[Problem] The entries below are to be returned as written, with all pictures dropped.

[Records for the task]
┄┄┄┄┄┄┄┄┄┄

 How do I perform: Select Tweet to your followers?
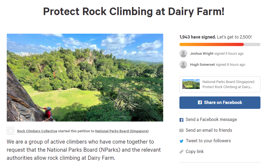(x=208, y=141)
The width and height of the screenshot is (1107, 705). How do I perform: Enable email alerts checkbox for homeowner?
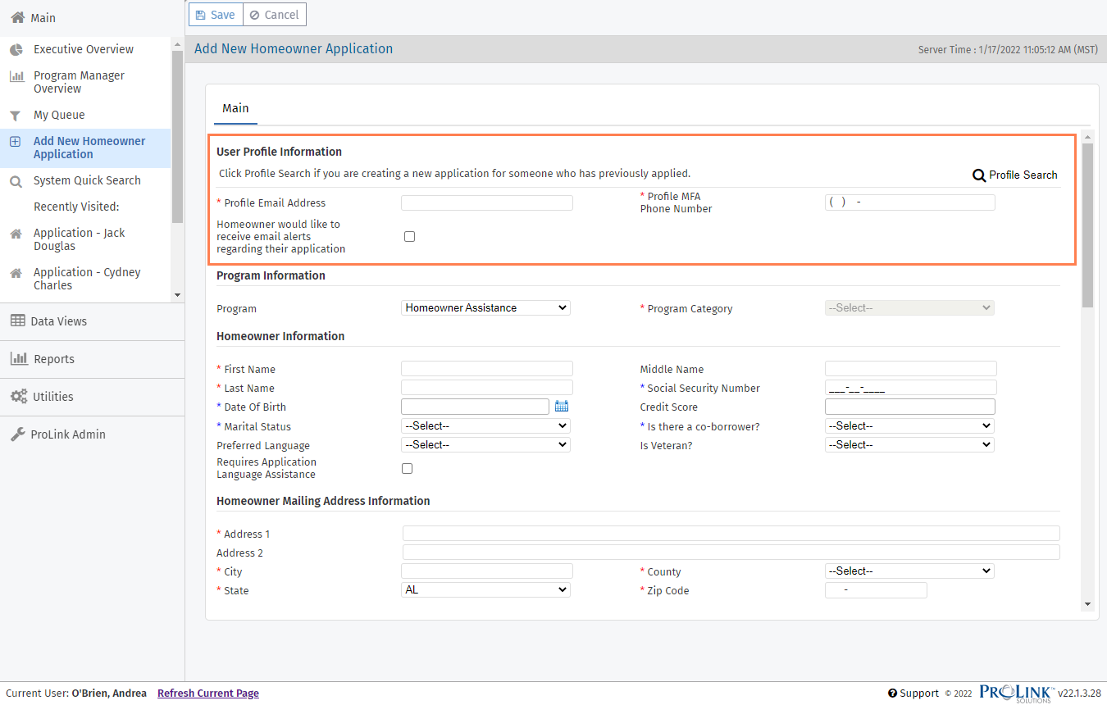[410, 237]
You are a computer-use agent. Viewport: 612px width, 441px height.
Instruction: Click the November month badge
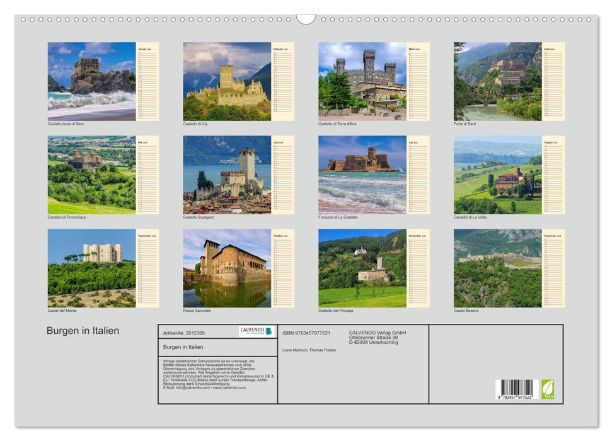(415, 236)
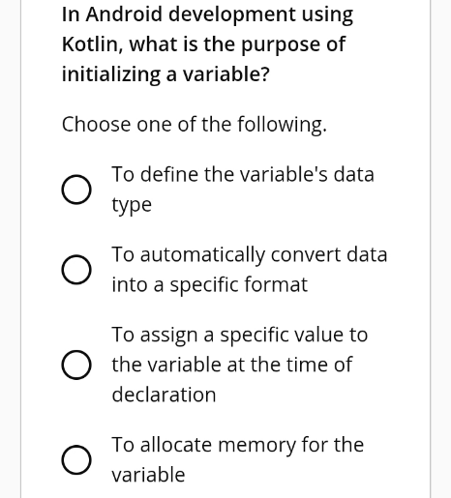This screenshot has height=498, width=451.
Task: Click the last word "variable" in the fourth option
Action: tap(148, 475)
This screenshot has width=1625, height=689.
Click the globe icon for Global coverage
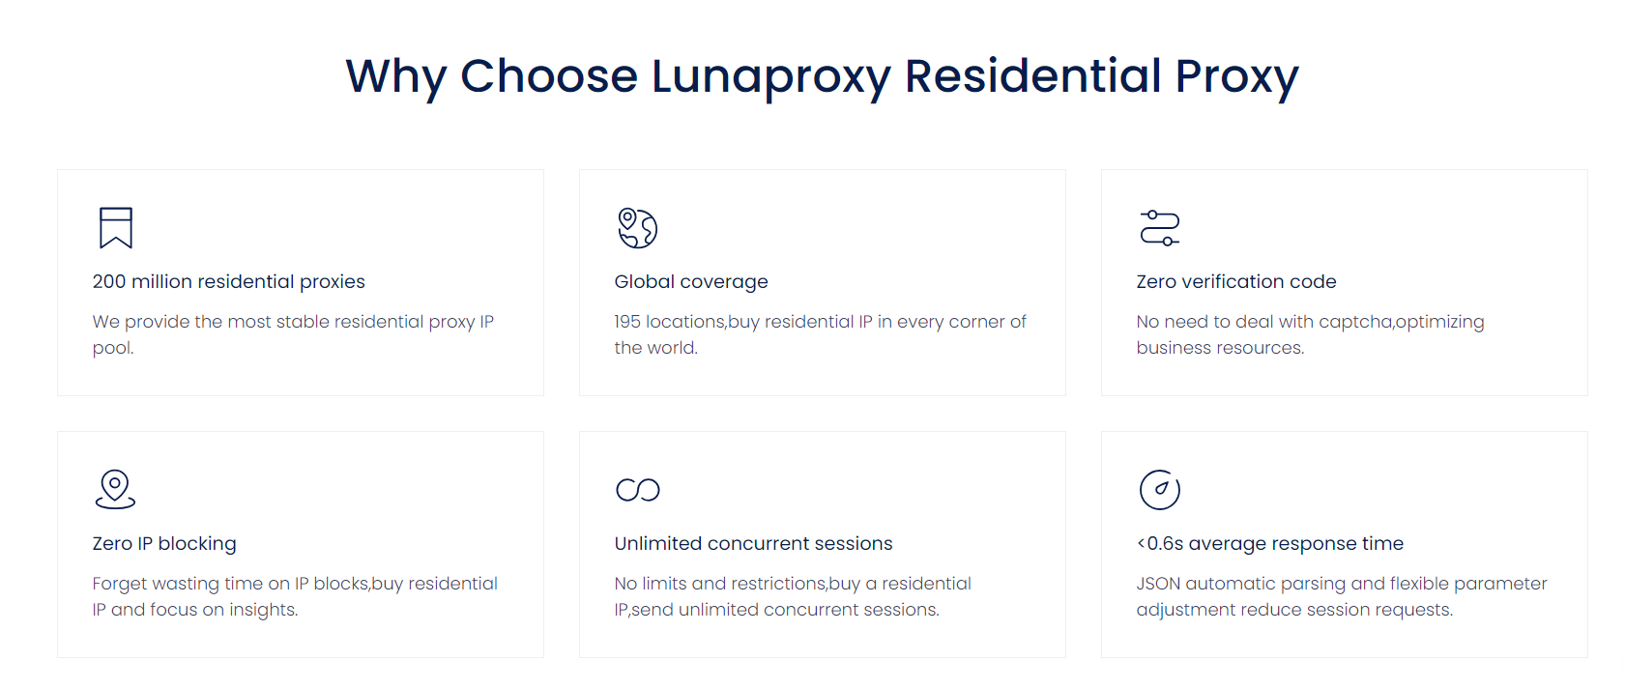coord(637,228)
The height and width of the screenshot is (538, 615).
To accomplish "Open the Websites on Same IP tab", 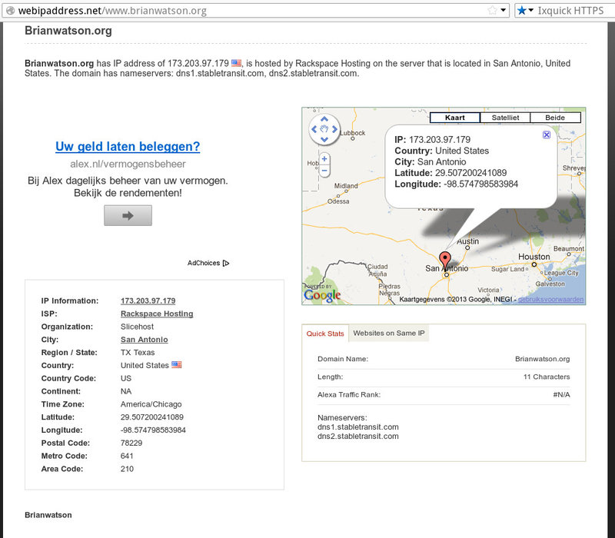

┄┄┄┄┄┄┄┄┄┄

[Answer]
 How do I perform: Select Tweet to your followers?
(x=208, y=141)
The width and height of the screenshot is (1107, 705). How do I perform: Enable email alerts checkbox for homeowner?
[410, 237]
You are a computer-use agent. Viewport: 612px width, 441px height.
Instruction: Click the November month badge
(415, 236)
This screenshot has height=498, width=451.
Task: Click the last word "variable" in the fourth option
Action: tap(148, 475)
This screenshot has width=1625, height=689.
Click the globe icon for Global coverage
coord(637,228)
The height and width of the screenshot is (538, 615).
To accomplish "Open the Websites on Same IP tab", 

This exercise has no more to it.